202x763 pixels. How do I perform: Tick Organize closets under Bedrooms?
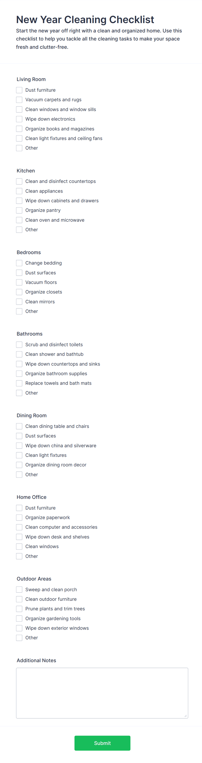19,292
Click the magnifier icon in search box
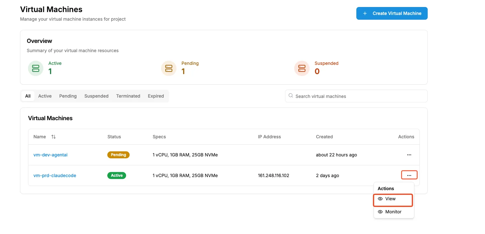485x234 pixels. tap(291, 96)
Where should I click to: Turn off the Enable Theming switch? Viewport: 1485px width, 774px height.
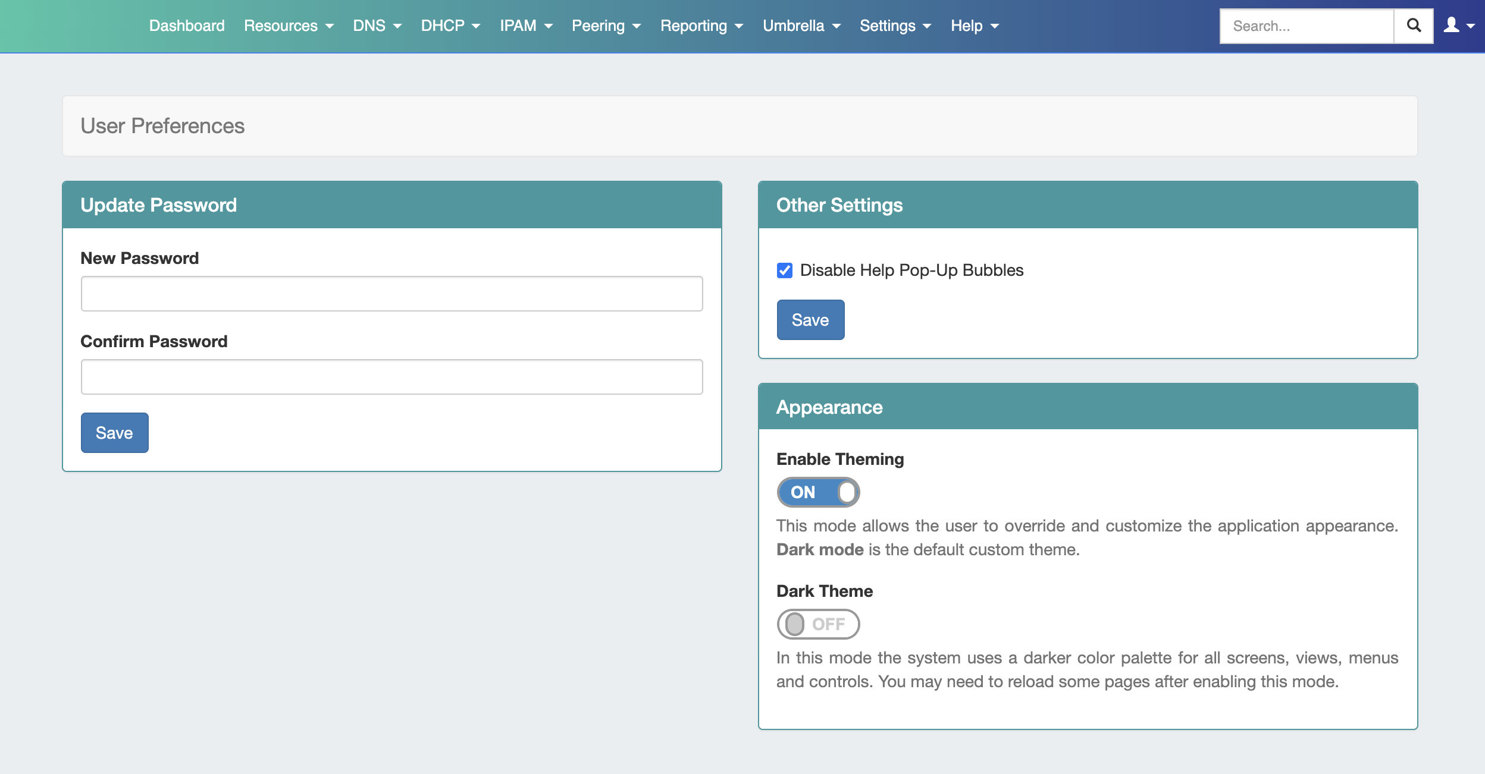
________________
Convert the records above into a JSON list of strings, one string per line, skipping blank lines and leaving out the pictures.

[
  "202x763 pixels. How do I perform: Tick Organize closets under Bedrooms?",
  "19,292",
  "Click the magnifier icon in search box",
  "485x234 pixels. tap(291, 96)",
  "Where should I click to: Turn off the Enable Theming switch? Viewport: 1485px width, 774px height."
]